Sur ce tableau, Walter Jon Williams brosse le portrait d'une société
complètement contrôlée par la Praxis, dans toute
la rigueur de son application mais aussi avec les doutes et les
flottements de ceux qui la subissent : bref, le portrait exact d'un
société où la loi fasciste ne rencontrant plus
d'opposition est devenu la règle commune, les liens de protection
et de services mutuels entre oligarques tenant lieu de contrat social.
Tout cela est mis en place par petites touches très réussies,
à travers les tribulations des deux héros de l'aventure,
dont l'arrivisme exploitant les règles sociales de la Praxis
est au fond complètement normal dans une telle société.

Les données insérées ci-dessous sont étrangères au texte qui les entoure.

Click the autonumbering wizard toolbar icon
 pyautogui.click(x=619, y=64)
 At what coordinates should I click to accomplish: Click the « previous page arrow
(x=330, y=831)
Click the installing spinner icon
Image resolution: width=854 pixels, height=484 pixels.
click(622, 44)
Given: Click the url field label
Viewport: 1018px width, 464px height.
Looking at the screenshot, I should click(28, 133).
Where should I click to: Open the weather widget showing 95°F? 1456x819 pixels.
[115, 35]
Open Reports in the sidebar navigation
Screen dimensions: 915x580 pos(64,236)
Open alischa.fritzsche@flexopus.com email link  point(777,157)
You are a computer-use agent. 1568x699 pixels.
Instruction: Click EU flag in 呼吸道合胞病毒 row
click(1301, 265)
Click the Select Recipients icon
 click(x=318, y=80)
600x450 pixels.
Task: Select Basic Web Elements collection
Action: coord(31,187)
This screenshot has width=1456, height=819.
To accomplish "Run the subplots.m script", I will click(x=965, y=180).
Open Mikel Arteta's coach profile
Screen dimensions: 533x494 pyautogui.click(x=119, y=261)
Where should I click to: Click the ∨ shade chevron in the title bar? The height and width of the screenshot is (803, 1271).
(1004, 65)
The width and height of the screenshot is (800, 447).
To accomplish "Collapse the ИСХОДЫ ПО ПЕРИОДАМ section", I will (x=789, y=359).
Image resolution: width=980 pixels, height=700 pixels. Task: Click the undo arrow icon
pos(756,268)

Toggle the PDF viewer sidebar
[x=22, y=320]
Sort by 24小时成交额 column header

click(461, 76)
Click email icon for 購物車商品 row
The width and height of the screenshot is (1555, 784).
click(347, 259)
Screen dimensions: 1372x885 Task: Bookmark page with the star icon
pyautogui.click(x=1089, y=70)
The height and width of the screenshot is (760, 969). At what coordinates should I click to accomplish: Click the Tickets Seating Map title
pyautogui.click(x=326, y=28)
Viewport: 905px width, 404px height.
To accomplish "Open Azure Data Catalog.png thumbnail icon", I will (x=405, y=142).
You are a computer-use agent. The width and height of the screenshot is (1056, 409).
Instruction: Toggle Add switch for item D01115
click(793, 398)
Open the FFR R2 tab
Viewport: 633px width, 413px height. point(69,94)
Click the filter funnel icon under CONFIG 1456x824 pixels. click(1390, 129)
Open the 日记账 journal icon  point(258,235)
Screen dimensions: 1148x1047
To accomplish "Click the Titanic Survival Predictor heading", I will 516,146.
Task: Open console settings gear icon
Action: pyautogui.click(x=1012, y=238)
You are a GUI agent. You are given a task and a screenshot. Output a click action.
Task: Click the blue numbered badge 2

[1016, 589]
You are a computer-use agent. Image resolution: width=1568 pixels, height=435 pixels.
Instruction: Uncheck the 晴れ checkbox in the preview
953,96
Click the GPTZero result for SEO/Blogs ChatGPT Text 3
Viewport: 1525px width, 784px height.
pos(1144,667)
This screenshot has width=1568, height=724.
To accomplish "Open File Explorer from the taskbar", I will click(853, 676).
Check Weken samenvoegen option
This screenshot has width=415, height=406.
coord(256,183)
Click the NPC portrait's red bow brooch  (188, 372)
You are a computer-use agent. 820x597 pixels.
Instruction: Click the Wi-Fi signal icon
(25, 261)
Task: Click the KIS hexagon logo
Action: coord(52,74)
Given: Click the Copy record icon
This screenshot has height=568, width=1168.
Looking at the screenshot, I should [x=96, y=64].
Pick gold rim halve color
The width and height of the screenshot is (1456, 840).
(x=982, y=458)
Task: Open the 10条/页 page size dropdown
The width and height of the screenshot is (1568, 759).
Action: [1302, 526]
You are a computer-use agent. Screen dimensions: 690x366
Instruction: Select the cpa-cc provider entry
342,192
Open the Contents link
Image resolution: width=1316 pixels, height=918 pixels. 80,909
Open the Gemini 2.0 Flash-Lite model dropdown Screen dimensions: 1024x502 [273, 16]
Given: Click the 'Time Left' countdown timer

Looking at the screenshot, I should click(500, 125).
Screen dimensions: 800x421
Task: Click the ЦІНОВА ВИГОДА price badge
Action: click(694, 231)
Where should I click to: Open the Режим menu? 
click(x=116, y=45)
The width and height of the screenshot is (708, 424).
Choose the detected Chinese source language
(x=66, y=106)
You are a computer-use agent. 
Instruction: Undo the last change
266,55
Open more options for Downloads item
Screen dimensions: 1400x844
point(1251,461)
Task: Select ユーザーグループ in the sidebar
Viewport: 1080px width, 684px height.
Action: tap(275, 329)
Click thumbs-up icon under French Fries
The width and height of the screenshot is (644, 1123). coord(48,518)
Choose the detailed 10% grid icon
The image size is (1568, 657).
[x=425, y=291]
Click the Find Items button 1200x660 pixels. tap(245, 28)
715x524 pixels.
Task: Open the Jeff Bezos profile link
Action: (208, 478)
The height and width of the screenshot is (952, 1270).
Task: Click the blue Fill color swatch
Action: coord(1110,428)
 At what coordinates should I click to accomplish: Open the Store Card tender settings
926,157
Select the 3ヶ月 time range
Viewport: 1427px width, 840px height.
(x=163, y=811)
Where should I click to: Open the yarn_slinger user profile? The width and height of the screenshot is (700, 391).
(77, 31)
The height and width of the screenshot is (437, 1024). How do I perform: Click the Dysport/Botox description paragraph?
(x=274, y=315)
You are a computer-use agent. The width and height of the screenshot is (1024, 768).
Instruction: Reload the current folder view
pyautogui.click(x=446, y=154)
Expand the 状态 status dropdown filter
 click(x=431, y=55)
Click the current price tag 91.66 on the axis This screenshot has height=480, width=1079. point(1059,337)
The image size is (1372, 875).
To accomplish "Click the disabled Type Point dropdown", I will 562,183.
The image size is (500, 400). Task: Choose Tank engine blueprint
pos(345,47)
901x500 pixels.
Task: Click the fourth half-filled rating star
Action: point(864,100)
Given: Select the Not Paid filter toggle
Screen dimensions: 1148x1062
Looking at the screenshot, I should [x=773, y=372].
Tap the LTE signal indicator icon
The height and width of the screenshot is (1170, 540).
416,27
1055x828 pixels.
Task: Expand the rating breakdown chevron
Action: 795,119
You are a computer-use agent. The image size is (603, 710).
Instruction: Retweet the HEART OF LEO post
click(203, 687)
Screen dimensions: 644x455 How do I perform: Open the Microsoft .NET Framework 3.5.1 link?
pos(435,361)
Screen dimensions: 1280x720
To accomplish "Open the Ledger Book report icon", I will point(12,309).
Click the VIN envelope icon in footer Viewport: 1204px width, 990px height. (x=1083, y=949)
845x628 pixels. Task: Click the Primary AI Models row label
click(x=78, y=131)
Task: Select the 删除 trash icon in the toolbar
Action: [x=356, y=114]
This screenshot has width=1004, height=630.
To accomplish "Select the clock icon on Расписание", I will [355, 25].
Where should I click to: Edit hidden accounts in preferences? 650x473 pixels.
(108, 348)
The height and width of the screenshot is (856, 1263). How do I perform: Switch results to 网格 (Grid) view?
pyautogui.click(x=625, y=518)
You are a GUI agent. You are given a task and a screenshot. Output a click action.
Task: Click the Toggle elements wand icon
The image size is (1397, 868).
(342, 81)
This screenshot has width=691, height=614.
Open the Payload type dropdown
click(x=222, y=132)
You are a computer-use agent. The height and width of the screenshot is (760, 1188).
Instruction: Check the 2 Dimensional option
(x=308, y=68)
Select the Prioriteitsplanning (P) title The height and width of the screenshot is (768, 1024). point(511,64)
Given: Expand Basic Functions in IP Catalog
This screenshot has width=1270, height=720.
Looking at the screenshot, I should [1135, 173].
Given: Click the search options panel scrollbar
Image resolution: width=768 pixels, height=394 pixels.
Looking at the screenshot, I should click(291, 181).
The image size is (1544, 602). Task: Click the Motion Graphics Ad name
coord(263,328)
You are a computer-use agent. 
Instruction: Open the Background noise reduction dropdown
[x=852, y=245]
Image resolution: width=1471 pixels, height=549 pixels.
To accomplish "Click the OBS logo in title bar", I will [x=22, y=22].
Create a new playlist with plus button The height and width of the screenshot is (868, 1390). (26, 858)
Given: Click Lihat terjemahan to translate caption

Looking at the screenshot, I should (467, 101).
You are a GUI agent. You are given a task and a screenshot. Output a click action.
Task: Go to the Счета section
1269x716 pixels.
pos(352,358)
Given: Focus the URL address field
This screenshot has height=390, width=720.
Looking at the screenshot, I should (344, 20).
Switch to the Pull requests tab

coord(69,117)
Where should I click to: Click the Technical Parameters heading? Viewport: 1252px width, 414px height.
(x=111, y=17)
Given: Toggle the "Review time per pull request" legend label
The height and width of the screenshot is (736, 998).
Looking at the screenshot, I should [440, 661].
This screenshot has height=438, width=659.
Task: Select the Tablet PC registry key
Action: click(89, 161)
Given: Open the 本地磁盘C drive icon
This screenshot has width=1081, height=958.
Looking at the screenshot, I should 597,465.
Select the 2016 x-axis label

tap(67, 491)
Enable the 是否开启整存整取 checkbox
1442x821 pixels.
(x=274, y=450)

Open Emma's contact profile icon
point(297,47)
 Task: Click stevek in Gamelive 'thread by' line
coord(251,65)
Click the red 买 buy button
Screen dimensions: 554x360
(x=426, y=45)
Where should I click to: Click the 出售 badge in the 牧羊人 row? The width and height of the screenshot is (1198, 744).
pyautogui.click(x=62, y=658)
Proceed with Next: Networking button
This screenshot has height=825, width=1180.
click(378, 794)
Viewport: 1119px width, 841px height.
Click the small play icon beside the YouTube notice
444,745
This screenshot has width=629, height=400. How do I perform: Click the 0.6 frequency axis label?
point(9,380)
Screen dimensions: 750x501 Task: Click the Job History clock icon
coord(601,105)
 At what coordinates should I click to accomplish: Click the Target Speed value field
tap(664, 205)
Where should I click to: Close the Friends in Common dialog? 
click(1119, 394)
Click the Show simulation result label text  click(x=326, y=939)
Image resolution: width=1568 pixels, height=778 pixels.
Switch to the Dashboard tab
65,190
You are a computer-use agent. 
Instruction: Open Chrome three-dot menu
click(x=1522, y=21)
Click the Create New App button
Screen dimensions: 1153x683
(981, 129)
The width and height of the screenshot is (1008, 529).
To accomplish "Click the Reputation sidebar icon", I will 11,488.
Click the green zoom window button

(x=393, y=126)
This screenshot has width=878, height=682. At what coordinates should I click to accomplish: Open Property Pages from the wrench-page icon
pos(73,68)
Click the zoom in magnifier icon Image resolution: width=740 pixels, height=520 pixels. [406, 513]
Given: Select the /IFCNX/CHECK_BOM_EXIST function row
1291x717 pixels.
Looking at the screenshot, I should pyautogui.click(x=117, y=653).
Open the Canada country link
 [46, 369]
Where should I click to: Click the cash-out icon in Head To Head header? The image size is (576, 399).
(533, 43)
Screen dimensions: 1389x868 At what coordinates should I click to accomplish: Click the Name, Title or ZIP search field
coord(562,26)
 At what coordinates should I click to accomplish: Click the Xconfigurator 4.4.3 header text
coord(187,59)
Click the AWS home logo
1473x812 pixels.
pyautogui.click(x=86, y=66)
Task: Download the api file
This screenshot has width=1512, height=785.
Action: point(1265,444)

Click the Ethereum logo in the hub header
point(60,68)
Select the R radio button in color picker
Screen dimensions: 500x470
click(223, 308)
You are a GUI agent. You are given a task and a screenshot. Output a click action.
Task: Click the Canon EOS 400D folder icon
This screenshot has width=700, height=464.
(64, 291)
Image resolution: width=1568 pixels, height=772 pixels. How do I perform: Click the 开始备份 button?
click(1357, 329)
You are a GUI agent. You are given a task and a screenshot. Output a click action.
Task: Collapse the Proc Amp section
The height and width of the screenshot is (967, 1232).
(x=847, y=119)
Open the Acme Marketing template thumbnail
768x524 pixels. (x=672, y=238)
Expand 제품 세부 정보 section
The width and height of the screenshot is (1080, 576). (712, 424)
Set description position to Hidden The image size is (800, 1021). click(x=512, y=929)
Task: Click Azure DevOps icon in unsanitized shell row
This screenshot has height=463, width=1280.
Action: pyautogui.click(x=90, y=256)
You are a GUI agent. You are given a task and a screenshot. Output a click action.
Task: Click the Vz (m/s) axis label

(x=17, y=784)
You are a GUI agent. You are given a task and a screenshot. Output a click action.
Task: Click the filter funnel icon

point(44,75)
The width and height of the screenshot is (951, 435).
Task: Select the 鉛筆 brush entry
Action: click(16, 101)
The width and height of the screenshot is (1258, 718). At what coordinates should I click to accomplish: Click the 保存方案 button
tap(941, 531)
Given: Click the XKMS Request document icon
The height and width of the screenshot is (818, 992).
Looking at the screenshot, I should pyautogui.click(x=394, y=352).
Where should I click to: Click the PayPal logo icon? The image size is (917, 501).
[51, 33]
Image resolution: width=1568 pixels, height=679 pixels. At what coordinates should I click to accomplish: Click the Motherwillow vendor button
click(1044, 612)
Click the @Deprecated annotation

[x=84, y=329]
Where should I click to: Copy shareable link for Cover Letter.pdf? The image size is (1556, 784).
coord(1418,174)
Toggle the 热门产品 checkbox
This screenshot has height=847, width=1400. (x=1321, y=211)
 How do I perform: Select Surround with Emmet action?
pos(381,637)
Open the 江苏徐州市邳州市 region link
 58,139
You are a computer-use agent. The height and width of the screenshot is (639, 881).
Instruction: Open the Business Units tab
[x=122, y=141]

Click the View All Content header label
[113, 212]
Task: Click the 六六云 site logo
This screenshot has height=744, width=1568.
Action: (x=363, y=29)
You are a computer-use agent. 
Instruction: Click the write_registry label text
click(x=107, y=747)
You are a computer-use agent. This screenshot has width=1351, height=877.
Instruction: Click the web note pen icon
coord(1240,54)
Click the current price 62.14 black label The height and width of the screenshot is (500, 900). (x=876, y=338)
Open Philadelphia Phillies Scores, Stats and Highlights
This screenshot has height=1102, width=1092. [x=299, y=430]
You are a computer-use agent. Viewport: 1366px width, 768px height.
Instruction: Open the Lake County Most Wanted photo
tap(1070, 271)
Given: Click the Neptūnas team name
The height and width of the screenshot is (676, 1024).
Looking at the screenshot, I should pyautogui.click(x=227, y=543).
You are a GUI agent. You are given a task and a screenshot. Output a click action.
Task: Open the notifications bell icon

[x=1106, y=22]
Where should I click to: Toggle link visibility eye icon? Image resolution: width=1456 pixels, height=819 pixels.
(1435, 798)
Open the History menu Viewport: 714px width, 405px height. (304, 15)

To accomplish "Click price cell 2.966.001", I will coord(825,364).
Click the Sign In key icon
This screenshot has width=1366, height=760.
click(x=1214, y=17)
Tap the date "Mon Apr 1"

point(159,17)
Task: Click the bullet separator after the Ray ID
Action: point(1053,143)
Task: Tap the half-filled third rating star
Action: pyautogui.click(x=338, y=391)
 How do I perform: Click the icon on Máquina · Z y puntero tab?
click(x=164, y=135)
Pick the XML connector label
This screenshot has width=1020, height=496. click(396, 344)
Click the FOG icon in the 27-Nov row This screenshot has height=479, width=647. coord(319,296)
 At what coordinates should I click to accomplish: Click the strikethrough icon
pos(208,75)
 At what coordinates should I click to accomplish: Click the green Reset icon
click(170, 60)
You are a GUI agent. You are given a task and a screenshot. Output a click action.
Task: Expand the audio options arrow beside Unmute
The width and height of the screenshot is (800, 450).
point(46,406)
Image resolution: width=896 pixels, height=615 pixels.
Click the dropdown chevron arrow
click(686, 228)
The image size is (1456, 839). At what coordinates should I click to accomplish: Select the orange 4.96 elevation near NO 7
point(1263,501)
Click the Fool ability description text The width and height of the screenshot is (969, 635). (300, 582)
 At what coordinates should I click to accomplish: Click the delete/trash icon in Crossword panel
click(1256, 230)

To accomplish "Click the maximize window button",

Quand le dernier Shaa meurt, l'impensable -au sens de la Praxis-
mais prévisible arrive : une race tente de prendre le contrôle
de l'empire et de le soumettre par la ruse et la force. Arc-boutés
sur les restes légalistes de la Praxis, les humains et les
autres races résistent . Les combats galactiques se succèdent
avec pour une fois une description très réaliste des
problèmes posés par les accélérations
et les décélérations des vaisseaux. Le premier
tome s'achève sur des revers et des victoires pour la coalition
fasciste, qui sont ici les gentils. Bizarre, non ? On espère
pourtant leur victoire. En tout cas, on attend le tome suivant avec
impatience !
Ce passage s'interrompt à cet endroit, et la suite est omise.